Isaiah 26

Today's Passage: Isaiah 26
In Isaiah 24, things were bad. Like a forest fire searing the landscape, God’s judgment left the Earth in ruin—desolate (24:1), empty & plundered (3), mourning, withering & languishing (4), etc. Watch the following clip and pay special attention at about 1 minute and 40 seconds. 

From their birth among the ashes, seedlings transform into 300-foot-tall groves. The promise we see in Isaiah 25 is birthed among the ashes of destruction and judgment. Our passage today, in Isaiah 26, we hear the song of the people as they enter the Land of rest and peace.

The song begins with reference to the “strong city,” Jerusalem, from which the Messiah will establish his throne. It’s here that the gates will open and the “righteous nation” shall enter into
“perfect peace.”

While the nation is a reference to Israel, righteousness and faithfulness are God’s standard for salvation. People may disagree about how the end-times play out, but nobody can disagree that God’s standard is perfection—His standard is Christ. Thankfully, although God demands perfection, He makes a way for us to be perfect.

As I read this passage, verse 13 sticks out. In this song, the people say, “O Lord our God, other masters besides You have ruled us; But through You alone we confess Your name.” The name of God is a theme in Scripture, especially the Old Testament. It is the exaltation of God’s character—the recognition of His greatness. Although, we have experienced various authorities in our lives, as well as the things we have allowed to rule us in sin, only God is worthy of praise. We quickly offer our allegiance to fleeting things, and yet, our first allegiance must be to the Lord. Only He is eternal. Only He is good.

This song is on the heels of great tribulation. Sin increased to a peak and the Lord intervened.
This passage not only shows us the praise that will be sung on the day of deliverance, but, as one commentator points out, also a paradigm for dealing with sin in our own lives.

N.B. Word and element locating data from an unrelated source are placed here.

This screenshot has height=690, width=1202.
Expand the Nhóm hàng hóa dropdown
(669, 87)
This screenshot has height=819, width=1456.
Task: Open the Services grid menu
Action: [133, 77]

When
experiencing the consequences of sin and suffering, we can: “(a) confidently look to God in
hope, waiting for him to smooth out one’s path (26:7–8a); (b) maintain a strong desire to see the
name of God glorified (26:8b–9a); (c) request for God to discipline the wicked and zealously
intervene on behalf of his own people (26:9b–11); (d) recognize God’s sovereignty, admit past
failures, and realize that God acts to bring himself glory (26:12–15); and (e) confess past sins
and lament the agony of divine discipline (26:16–18). This is a practical theology of suffering
that honestly faces the causes for discipline, the consequences of being disciplined, and the hope that God provides to overcome divine discipline. No one should forget the way back to God.
” (New American Commentary).

Take a moment today and review this list—maybe even write it down and put it somewhere you will see it.

Questions for reflection:

  •  What points of your life can you look back and find confidence that God is at work?
  •  What can you do today to elevate the name of God in your life?
  •  For whom are you praying that the Lord would intervein?
  •  What sins do you need to confess?